> [STATED PROBLEM] Copy everything from "Belfast, Maine, is" down to "completed the program." in the article below about the veterans' arts program, replacing "Manhattan" with "New York City".
--- SUPPLIED PASSAGE ---
Belfast, Maine, is the site of NTWH’s summer arts program; its base is in Manhattan. It was in Maine that Major Ysewyn learned to share her story through writing and then present it to an audience.

“You go there as you are and are offered an opportunity to use theatre and narrative to explore or act it out,” she said. “When you leave, you’re a little more whole. The whole aspect of the arts makes people alive again. They (NTWH) start the healing process from the inside and work out.”

The program costs $5,000 for the 10-day session; each veteran attends on complete scholarship, including air travel. Next summer three workshops with 20 people in each will be held. So far between 30 and 40 vets have completed the program.

“They need new tools of communication and to see there is a possibility of joy after disability, there is a life they can share and contribute to instead of being perpetual victims,” Brother Curry says. “If we don’t stress the life of the spirit we’re going to have another Vietnam, a lost generation.”

Major Ysewyn had studied percussion and played in her high school band, but at that time it was a social outlet, not an emotional one. She found her way into the military while at Bryant College in Smithfield, RI. Needing an elective and wanting to avoid 8 a.m. or Friday classes, she signed up for military science. She then took other electives in the field and heard military personnel talk about the benefits of their career.

“Before I knew it, I was entrenched in the military program,” she said. “It was almost a fluke of needing an elective. It seemed whimsical at the time, a way to depart college and not work in a little cubicle from nine to five.”

She decided to leave the army before she could be redeployed and possibly injured physically. She got a graduate degree in education and was going on with her life when she saw the notice about the writing program, which she has attended twice.

“It sounded like an opportunity to open up and express myself,” she said. “It’s the first time I personally stumbled into the arts as an emotional tool or outlet.”

The process involves having students write their stories during the 10 days, guided by students from prestigious writing programs at Columbia and N. Y. U. At the end of that time they read their narratives from the school’s stage to an audience eager to listen; realizing they have a story and then finding someone to listen to it is crucial, Brother Curry says.

Major Ysewyn said every aspect of the program was healing, from the relaxed mealtimes with others students and the staff, to the structured days of classes.
--- INFORMATION SUPPLIED ---
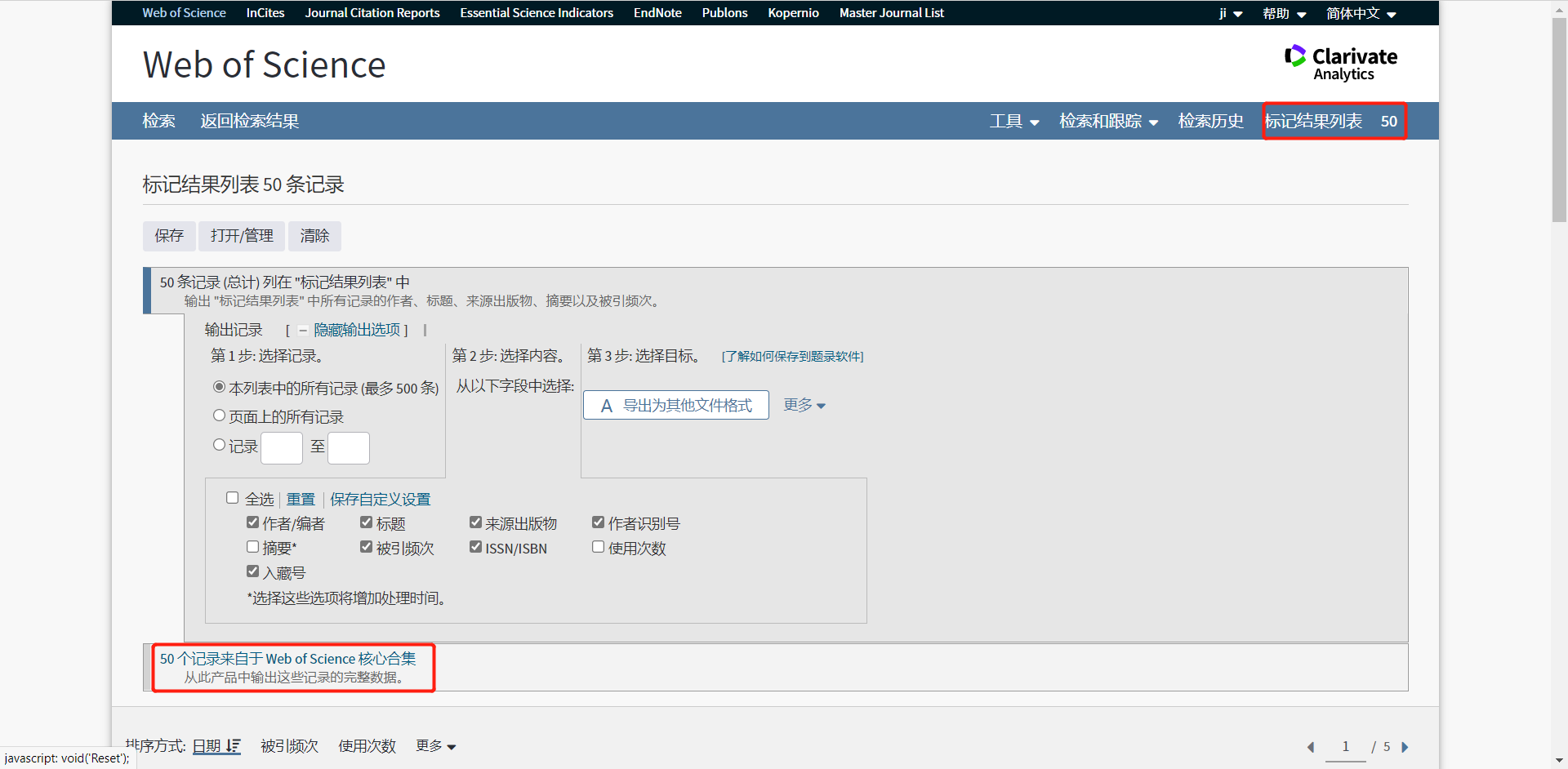This screenshot has height=769, width=1568.
Task: Open the 帮助 help menu arrow
Action: (1302, 13)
---
> [REPLY]
Belfast, Maine, is the site of NTWH’s summer arts program; its base is in New York City. It was in Maine that Major Ysewyn learned to share her story through writing and then present it to an audience.

“You go there as you are and are offered an opportunity to use theatre and narrative to explore or act it out,” she said. “When you leave, you’re a little more whole. The whole aspect of the arts makes people alive again. They (NTWH) start the healing process from the inside and work out.”

The program costs $5,000 for the 10-day session; each veteran attends on complete scholarship, including air travel. Next summer three workshops with 20 people in each will be held. So far between 30 and 40 vets have completed the program.